You are right to be voicing your concern as this will impact you negatively.

Princessglittery · 03/02/2023 12:11

@Changeychangee you have listed all the main drawbacks. Plus if FIL doesn’t pay rent when he dies the house may still form part of his estate for IHT purposes.

I would definitely be protecting your deposit - deed of trust. Get your own legal advice.

If FIL is concerned about inheritance then a well written will is the best option.
Use SILs divorce to suggest to FIL gets legal advice, it’s the easiest to play e.g. you don’t want BIL getting your money. If you, DH and FIL get a joint appointment you can then raise other issues e.g. 2nd home, cgi, deprivation of assets etc. Don’t use this to discuss protecting your deposit you need to do that on your own.

Changeychangee · 03/02/2023 13:35

@Princessglittery thank you, very good advice.

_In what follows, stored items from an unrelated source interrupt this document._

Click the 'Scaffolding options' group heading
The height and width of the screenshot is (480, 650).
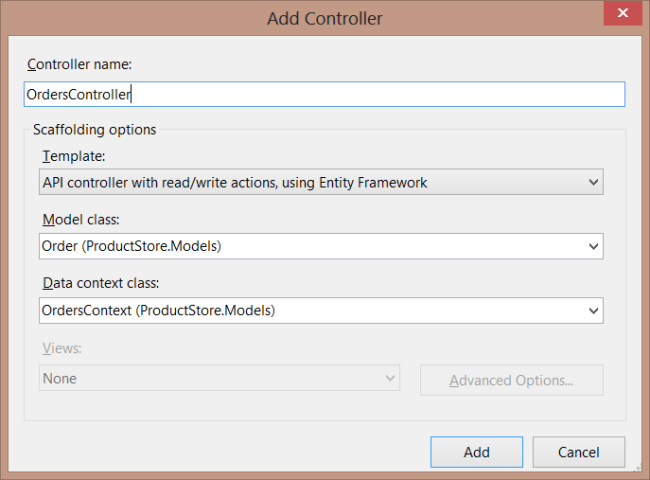coord(94,130)
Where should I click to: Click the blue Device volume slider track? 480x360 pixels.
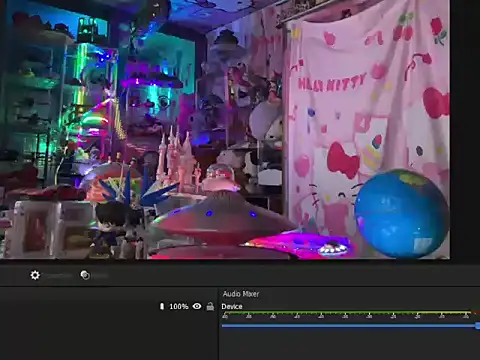[x=349, y=326]
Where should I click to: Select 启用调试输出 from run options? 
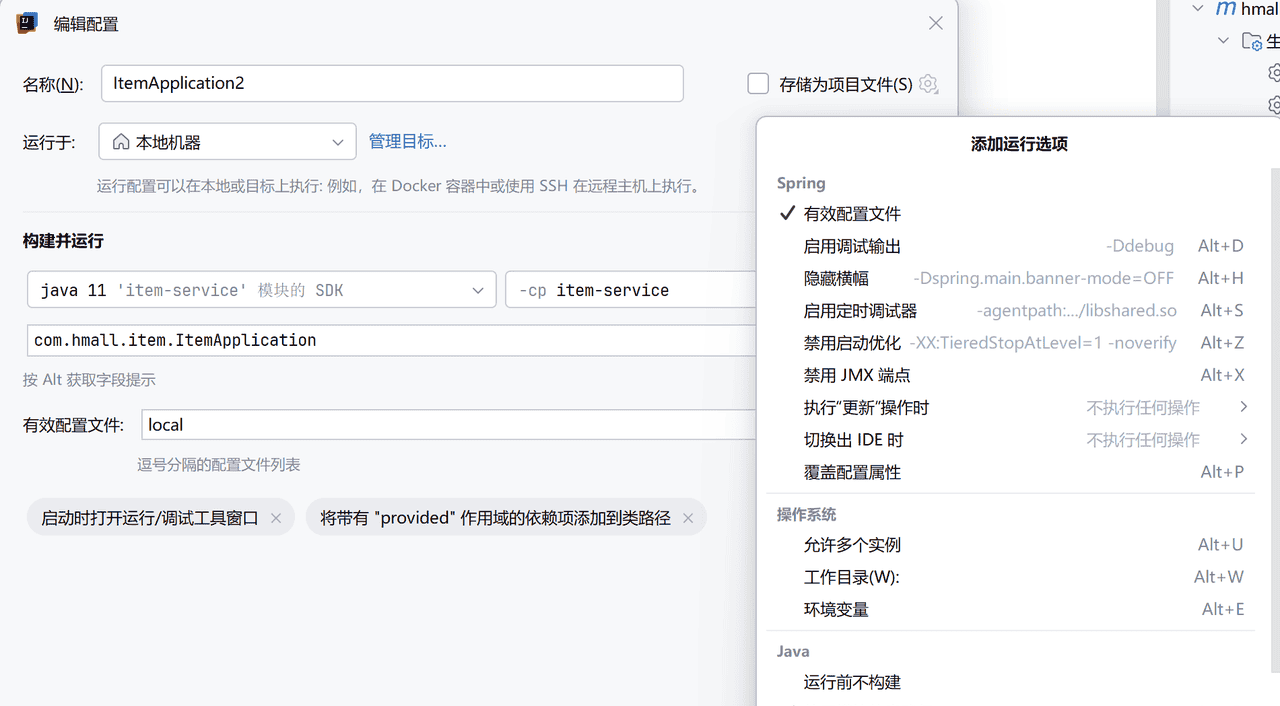(852, 246)
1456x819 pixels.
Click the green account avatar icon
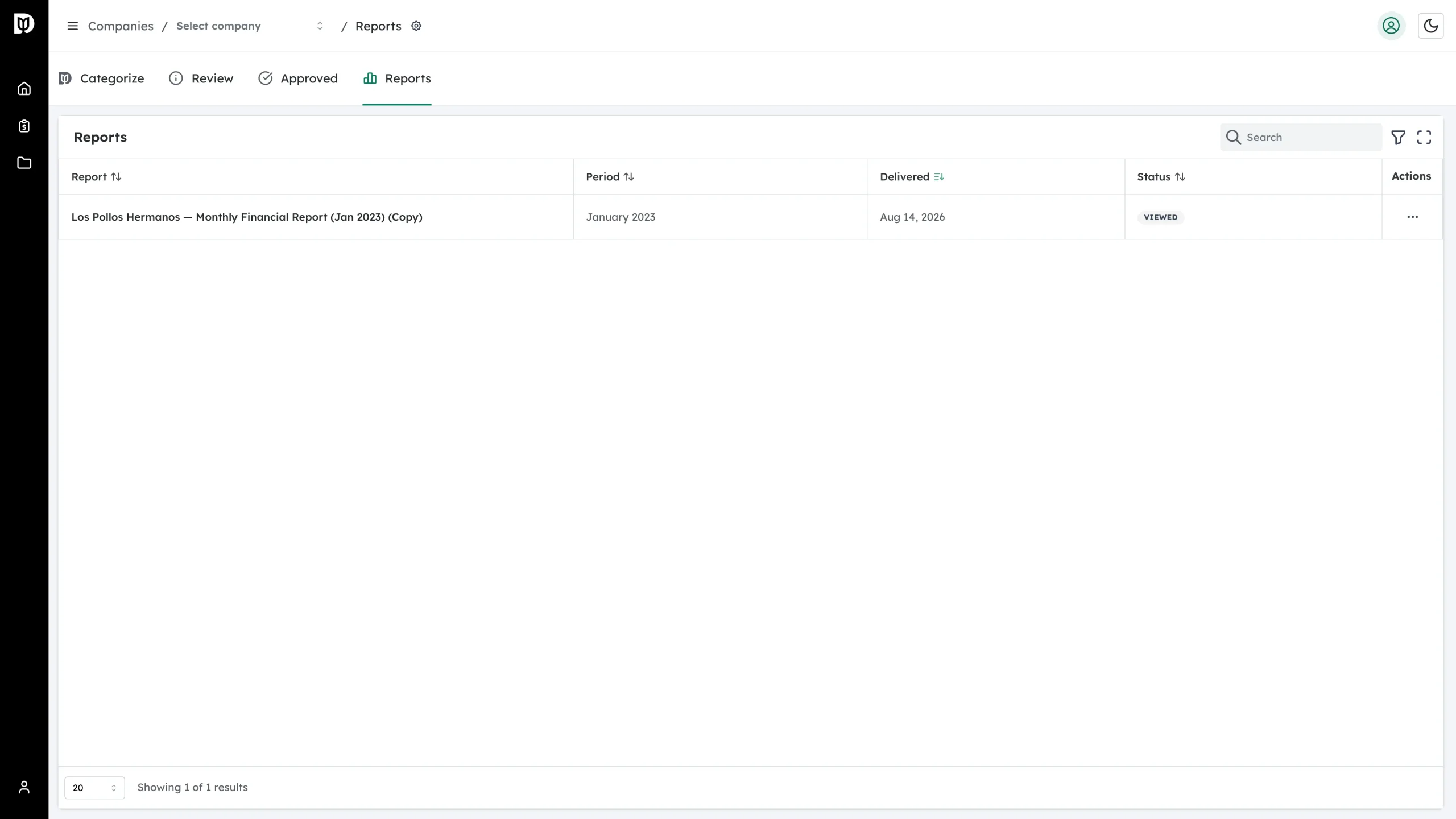(1391, 26)
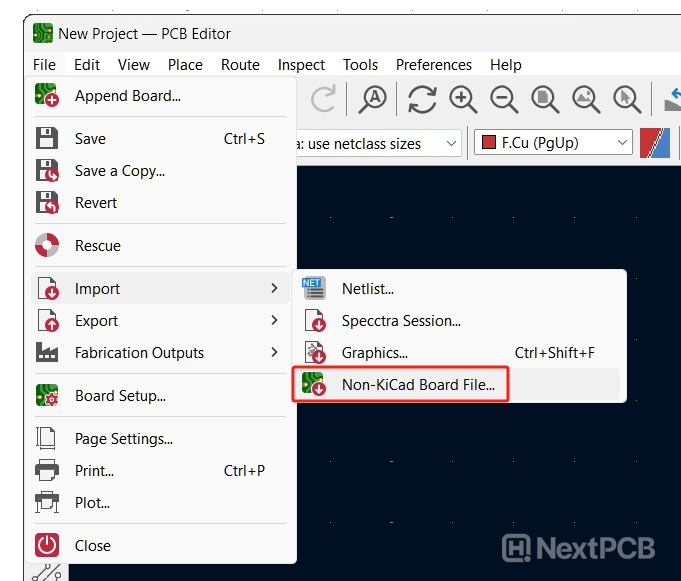Open the Inspect menu
Image resolution: width=681 pixels, height=581 pixels.
pyautogui.click(x=301, y=64)
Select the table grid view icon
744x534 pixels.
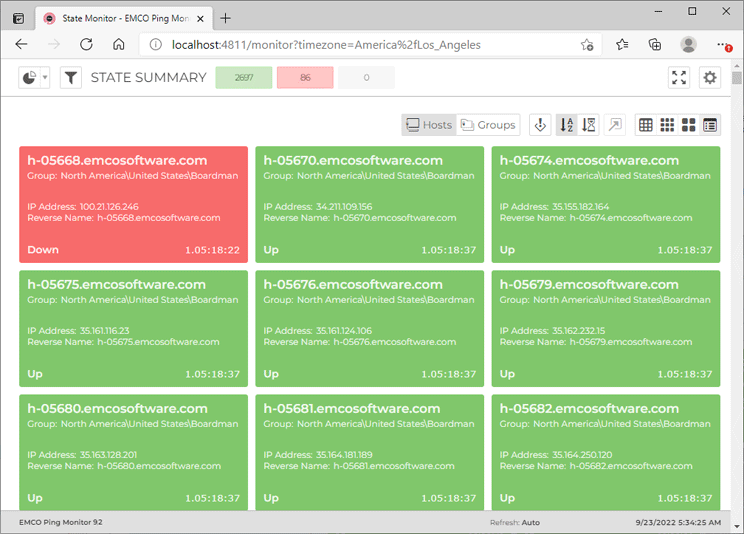pos(646,125)
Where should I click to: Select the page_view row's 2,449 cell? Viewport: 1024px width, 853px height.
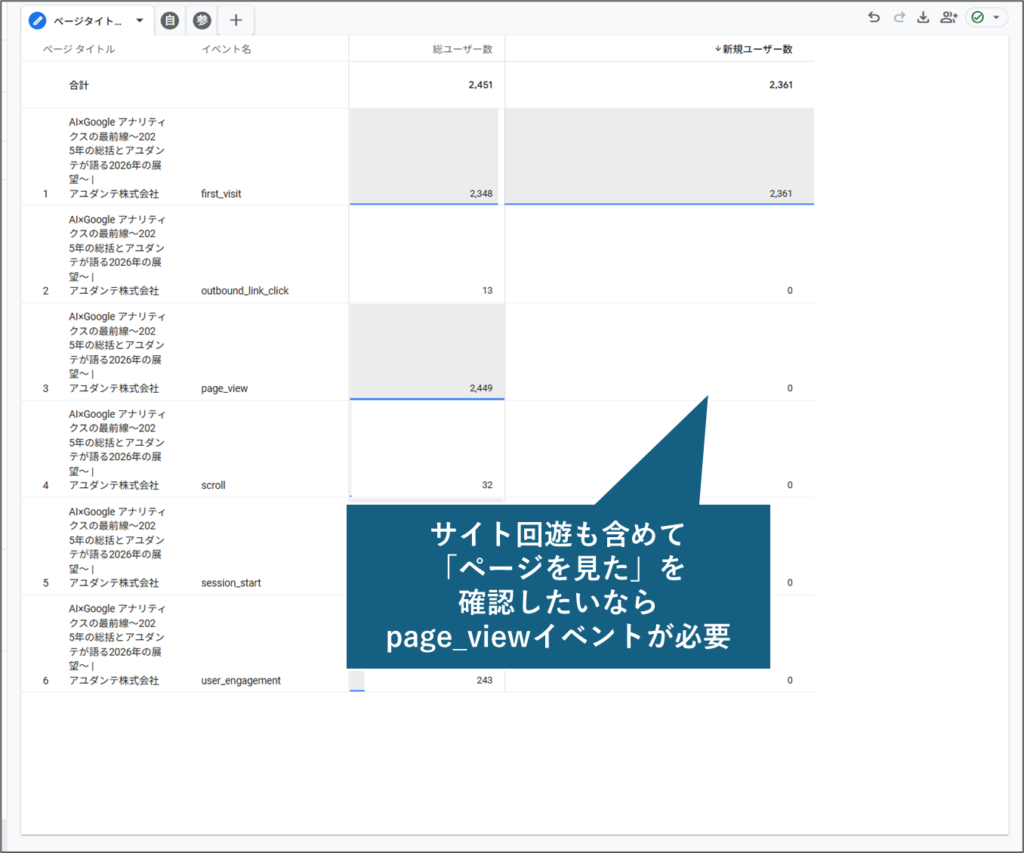[x=427, y=388]
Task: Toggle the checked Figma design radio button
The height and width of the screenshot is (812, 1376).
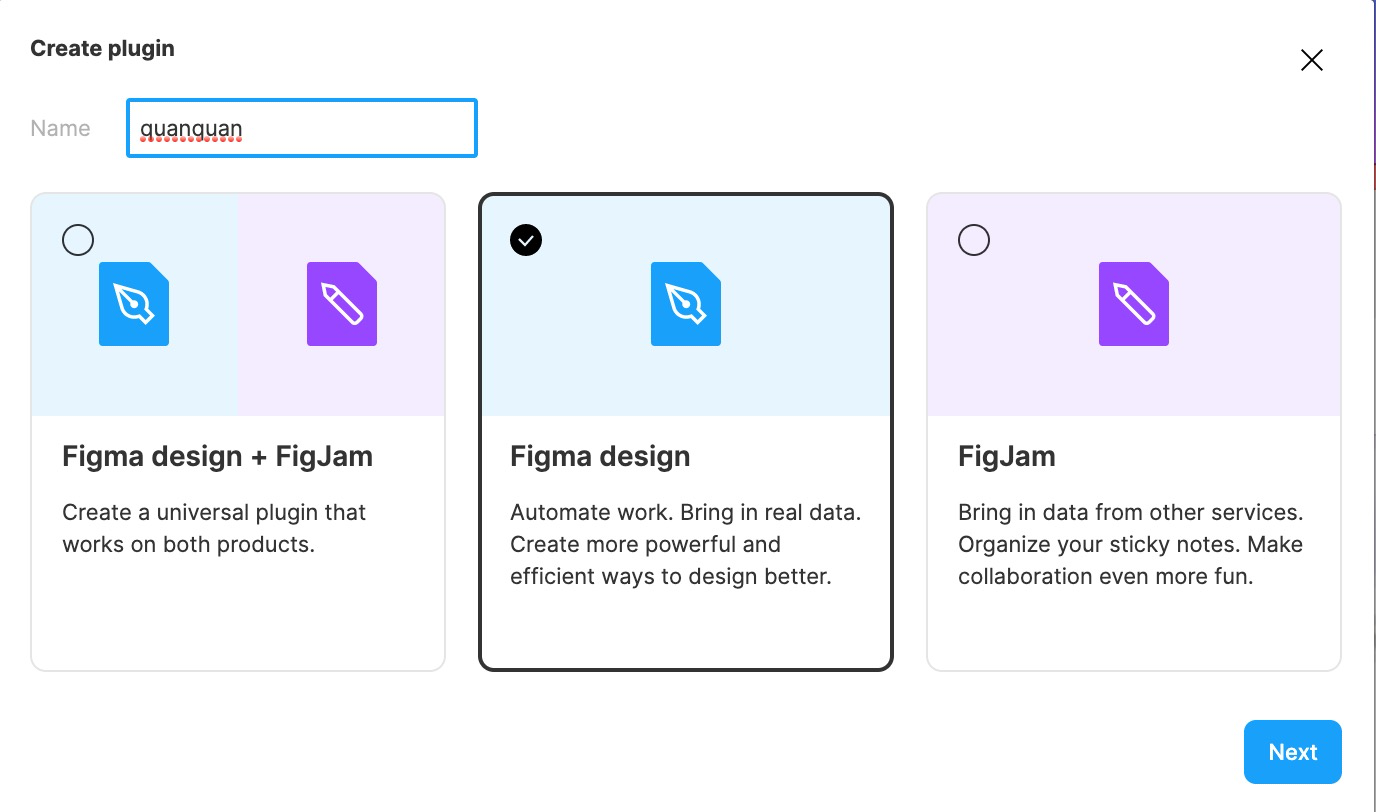Action: [x=526, y=240]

Unfortunately I have been cut out of attending any legal appointment and all discussion on the matter - even though it impacts me. The appointment is to be FIL, SIL and DH.

OP posts:
Alarae · 03/02/2023 13:41

I genuinely see no benefit of what he is doing. Along with all the downsides you have mentioned, there is no IHT benefit anyway if he continues living there. Assuming his estate is less than 500k (inc house), IHT should not even be a consideration.

Deprivation of assets is real and the council will smell a rat if he's given away his house but is still living there without paying any rent/treats it as his own. So won't even cover care costs.

You will lose all FTB benefits, plus get his with the additional SDLT charge.

As you say, the share of the house SIL owns could fall within the marital pot and could affect the house. If she had to take less from other family assets to protect the house, she will lose out in real terms.

This is just a massively bad idea all around. You need to have a frank conversation with your DH that this is NOT A GREAT IDEA.